When this issue happens, Node1 (the living node) can see that Node2 is alive, but Node2 (the second shutdown node) cannot see Node1. It seems that gossip isn't working well.
~{{[node1]$ nodetool status}}~
~{{Datacenter: datacenter1}}~
~{{=======================}}~
~{{Status=Up/Down}}~
~{{|/ State=Normal/Leaving/Joining/Moving}}~
~{{-- Address Load Tokens Owns (effective) Host ID Rack}}~
~{{UN 10.42.2.90 241.88 MiB 256 100.0% d4d9d194-1c10-4ccf-bcc8-62b596dc5fb0 rack1}}~
~{{DN 10.42.2.190 241.98 MiB 256 100.0% 737f5158-1e06-405a-8f09-c9d2b308053f rack1}}~
~{{UN 10.42.2.16 326.41 KiB 256 100.0% 35d643fd-2a46-4aaa-b6fa-922a39e23d94 rack1}}~
~{{[node2]$ nodetool status}}~
~{{Datacenter: datacenter1}}~
~{{=======================}}~
~{{Status=Up/Down}}~
~{{|/ State=Normal/Leaving/Joining/Moving}}~
~{{-- Address Load Tokens Owns (effective) Host ID Rack}}~
~{{UN 10.42.2.90 241.88 MiB 256 100.0% d4d9d194-1c10-4ccf-bcc8-62b596dc5fb0 rack1}}~
~{{DN 10.42.2.190 241.98 MiB 256 100.0% 737f5158-1e06-405a-8f09-c9d2b308053f rack1}}~
~{{DN 10.42.2.16 326.41 KiB 256 100.0% 35d643fd-2a46-4aaa-b6fa-922a39e23d94 rack1}}~
I think a connection issue might happen between sending GOSSIP_SHUTDOWN and MessageService shutdown in the shutdown process, {{StorageService#drain()}}.
# Node2 (the second shutdown node) sends GOSSIP_SHUTDOWN to other nodes
# Node1 (the living node) receives GOSSIP_SHUTDOWN
# Node1 closes all OutboundConnections to Node2
# Node1 tries to send other messages like MUTATION because a client keeps requesting operations
# *Node1 opens a new connection of OutboundConnection-small* to Node2 again if Node2 hasn't closed the IncomingTcpConnection yet
** It's a timing issue.

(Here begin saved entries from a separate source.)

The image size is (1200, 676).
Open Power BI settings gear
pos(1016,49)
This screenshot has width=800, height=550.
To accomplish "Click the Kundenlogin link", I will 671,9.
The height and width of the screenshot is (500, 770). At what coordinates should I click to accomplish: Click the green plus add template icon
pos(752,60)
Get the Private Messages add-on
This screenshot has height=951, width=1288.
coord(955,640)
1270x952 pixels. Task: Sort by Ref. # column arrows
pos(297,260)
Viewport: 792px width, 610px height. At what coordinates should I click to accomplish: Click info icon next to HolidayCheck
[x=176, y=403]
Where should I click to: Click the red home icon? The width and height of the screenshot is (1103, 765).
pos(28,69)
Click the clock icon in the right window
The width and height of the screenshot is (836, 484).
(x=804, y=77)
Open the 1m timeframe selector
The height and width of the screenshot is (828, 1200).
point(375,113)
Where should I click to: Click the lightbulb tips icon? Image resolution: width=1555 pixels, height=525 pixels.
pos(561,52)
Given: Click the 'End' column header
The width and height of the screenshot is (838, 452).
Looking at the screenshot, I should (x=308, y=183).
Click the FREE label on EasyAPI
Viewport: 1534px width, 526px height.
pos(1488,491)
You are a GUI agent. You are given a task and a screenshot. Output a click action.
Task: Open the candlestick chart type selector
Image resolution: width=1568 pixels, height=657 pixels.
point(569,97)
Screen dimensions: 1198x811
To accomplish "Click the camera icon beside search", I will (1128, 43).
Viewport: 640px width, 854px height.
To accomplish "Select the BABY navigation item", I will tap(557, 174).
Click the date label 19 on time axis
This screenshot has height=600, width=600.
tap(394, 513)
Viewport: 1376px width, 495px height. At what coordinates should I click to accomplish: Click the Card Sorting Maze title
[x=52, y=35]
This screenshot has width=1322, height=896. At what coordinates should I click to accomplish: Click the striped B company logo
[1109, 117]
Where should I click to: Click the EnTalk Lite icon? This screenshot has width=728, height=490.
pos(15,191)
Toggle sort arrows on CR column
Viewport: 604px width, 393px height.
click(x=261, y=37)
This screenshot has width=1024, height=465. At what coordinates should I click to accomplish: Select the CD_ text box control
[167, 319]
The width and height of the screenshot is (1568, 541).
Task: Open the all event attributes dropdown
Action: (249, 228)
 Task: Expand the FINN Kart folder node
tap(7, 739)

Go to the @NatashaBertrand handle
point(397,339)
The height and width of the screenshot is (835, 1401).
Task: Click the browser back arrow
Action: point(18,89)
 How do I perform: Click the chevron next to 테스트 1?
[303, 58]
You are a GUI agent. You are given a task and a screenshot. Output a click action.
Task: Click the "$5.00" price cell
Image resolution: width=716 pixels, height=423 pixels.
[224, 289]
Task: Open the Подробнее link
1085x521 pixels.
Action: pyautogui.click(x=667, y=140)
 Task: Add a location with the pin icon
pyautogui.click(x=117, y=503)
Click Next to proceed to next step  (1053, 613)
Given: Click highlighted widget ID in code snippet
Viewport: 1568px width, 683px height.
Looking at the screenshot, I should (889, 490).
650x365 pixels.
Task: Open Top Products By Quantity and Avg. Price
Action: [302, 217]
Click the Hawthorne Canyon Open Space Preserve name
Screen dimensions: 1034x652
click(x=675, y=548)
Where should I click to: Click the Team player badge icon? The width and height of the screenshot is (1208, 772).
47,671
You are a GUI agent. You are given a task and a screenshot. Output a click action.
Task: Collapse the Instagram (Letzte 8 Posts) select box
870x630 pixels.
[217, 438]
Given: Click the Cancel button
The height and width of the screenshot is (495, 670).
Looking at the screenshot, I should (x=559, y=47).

When Node2 has already closed the connection, this issue doesn't happen.
# Node2 closes all connection for the shutdown *even though Node1 still leaves opening OutboundConnection-small to Node2*
# When Node2 restarts, Node1 and Node2 try their gossip by opening a new gossip connection
** GOSSIP_DIGEST_SYN, GOSSIP_DIGEST_ACK, GOSSIP_DIGEST_ACK2 are handled successfully because they are sent by the new gossip connection which is opened after Node2 has restarted
# Node1 tries to send the REQUEST_RESPONSE message as an EchoMessage reply by using the OutboundConnection-small which has been left, but the connection is out of order
** Node2 has sent the EchoMessage in `markAlive()` for Node1's ACK2
# Because Node2 cannot receive the EchoMessage reply, Node2 cannot mark Node1 as alive
After the OutboundConnection-small's stream times out, the connection is closed and a new connection is established, Node2 will succeed the gossip for Node1
I'm not sure that this issue happens on 4.0. It might happen because the shutdown process looks the same as 3.11.x.
was (Author: yuji):
Hi,
I'm investigating this issue on 3.11.6.
When this issue happens, Node1 (the living node) can see that Node2 is alive, but Node2 (the second shutdown node) cannot see Node1. It seems that gossip isn't working well.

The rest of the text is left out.